Just witness the sheeple's responses to the lies of the mass media.
My dad was outrageously emotionally verbally abusive. He thought it was his duty to deride, attack, undermine, etc. my personhood and confidence every day. He claimed it was the only way I could be made fit to be around.
He has required our mother and us 4 daughters to walk on egg shells around him 24/7 all our lives. Otherwise he instantly erupts into a literal 2-year-old-mentality-&-behavior FIT. We thought he was going to have a heart attack merely because my housemate left a phone message to my mother--or maybe it was an email. He was raging for hours--maybe days. I forget. But that's what I grew up with.
I was way to smothering of my kids. And, my husband running around on me early in our marriage didn't help my emotional or psychological health.
I have been extremely careful about boundaries the last 10+ years of my relationship with my adult kids. We have made progress. However, they still tend to keep me on a short leash even though I have NEVER pushed my boundaries with them or tried to impose my constructions or opinions on reality on them.
Both of them ended up liberals--largely from their black father's influences. Then my son took an admin job with a major corporation and began to see things differently. My daughter is beginning to see that the liberal constructions on reality don't quite fit. It doesn't help that she works in San Francisco.
I'm eager to hear your prescription.
You seem like you are an extremely BLACK or WHITE 100% vs 0% sort of person. Your teens must have had fun with that.
about also wrong . . . sorry, I mixed you up with the other bloke in my head as I was writing that response.
You stated.....”We are literally ‘programmed to think’ down given pathways—many of them very early in our lives—and enduringly over the whole of our lives.”...
We are certainly ‘influenced’ but taking it to the degree of being ‘programmed’ is far fetched at best when it comes to ‘willingly’ taking in to the body whatever substance of ones choice which leads to addictions.
... talking about the brain..... we see the world via the brain...programming as you’re implyiing is ‘brainwashing’.....the healthy brain connections are already in place at birth..... obvious brainwashing is possible when it comes to controlling people as we see in the muslim world and NKorea.....where they are not ‘free’ to choose.

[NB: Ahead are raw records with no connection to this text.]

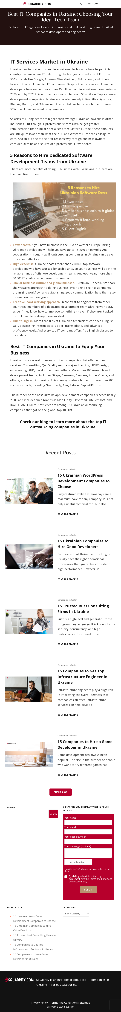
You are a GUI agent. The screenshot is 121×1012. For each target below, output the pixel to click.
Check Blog (60, 792)
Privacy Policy (39, 1002)
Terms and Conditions (100, 878)
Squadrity (69, 1006)
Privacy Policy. (80, 881)
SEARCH (11, 807)
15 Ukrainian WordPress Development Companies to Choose (84, 480)
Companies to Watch (67, 469)
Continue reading (68, 514)
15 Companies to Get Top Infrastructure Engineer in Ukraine (82, 676)
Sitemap (85, 1002)
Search (53, 813)
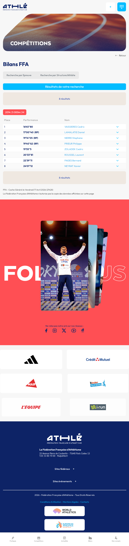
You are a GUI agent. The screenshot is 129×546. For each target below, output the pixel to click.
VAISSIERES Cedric (74, 126)
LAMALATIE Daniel (74, 132)
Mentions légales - (71, 502)
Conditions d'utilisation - (51, 502)
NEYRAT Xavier (72, 166)
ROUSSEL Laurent (74, 154)
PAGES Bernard (72, 160)
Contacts (84, 502)
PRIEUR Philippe (73, 143)
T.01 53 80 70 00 (47, 456)
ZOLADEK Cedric (73, 149)
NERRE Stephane (73, 137)
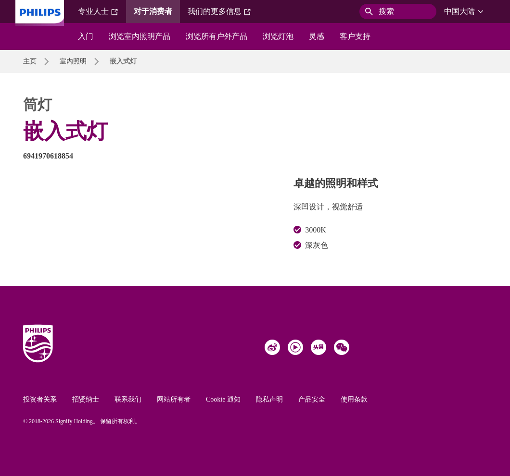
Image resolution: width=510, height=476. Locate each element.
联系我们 (128, 399)
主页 (30, 61)
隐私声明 (269, 399)
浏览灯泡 (278, 36)
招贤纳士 (85, 399)
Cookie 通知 (223, 399)
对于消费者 (153, 11)
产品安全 (311, 399)
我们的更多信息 (219, 11)
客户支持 (355, 36)
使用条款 (354, 399)
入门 (85, 36)
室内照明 (73, 61)
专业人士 (98, 11)
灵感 (316, 36)
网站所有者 (174, 399)
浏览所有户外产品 (216, 36)
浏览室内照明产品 (139, 36)
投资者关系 (40, 399)
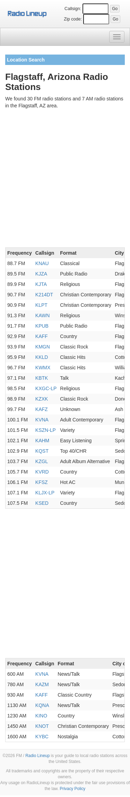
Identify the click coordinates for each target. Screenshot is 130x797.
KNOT (42, 726)
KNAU (42, 263)
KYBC (42, 736)
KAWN (42, 315)
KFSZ (41, 482)
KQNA (42, 705)
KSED (42, 503)
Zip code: (73, 19)
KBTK (41, 378)
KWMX (43, 367)
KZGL (41, 461)
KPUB (42, 326)
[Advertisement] (65, 179)
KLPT (41, 305)
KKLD (41, 357)
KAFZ (41, 409)
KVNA (42, 419)
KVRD (42, 472)
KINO (41, 715)
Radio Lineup (37, 755)
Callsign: (72, 8)
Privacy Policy (72, 788)
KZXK (41, 399)
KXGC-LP (46, 388)
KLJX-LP (44, 492)
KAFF (41, 336)
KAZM (42, 684)
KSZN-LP (45, 430)
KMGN (42, 347)
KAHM (42, 440)
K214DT (44, 294)
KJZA (41, 274)
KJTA (41, 284)
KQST (42, 451)
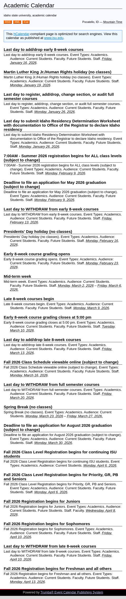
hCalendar (21, 34)
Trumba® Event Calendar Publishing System (71, 592)
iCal (26, 22)
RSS (8, 22)
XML (17, 22)
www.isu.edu (54, 38)
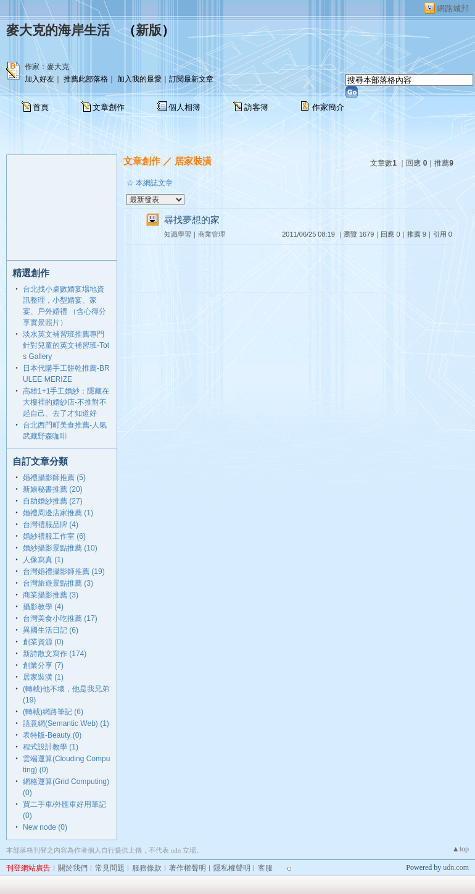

But that is very different than saying a person becomes addicted because he’s programmed so.......rather he destroys the pathways in his brain by being an addict.
Remarkably the brain has an amazing ability to heal if given the time to do so as well as those pathways which have been harmed.......in other cases the damage is so severe little amount of healing can occur.
But I totally disagree peoples brain pathways are programed ‘for addiction’.....that’s pure baloney.
Am rushing off on errands at the moment. Later.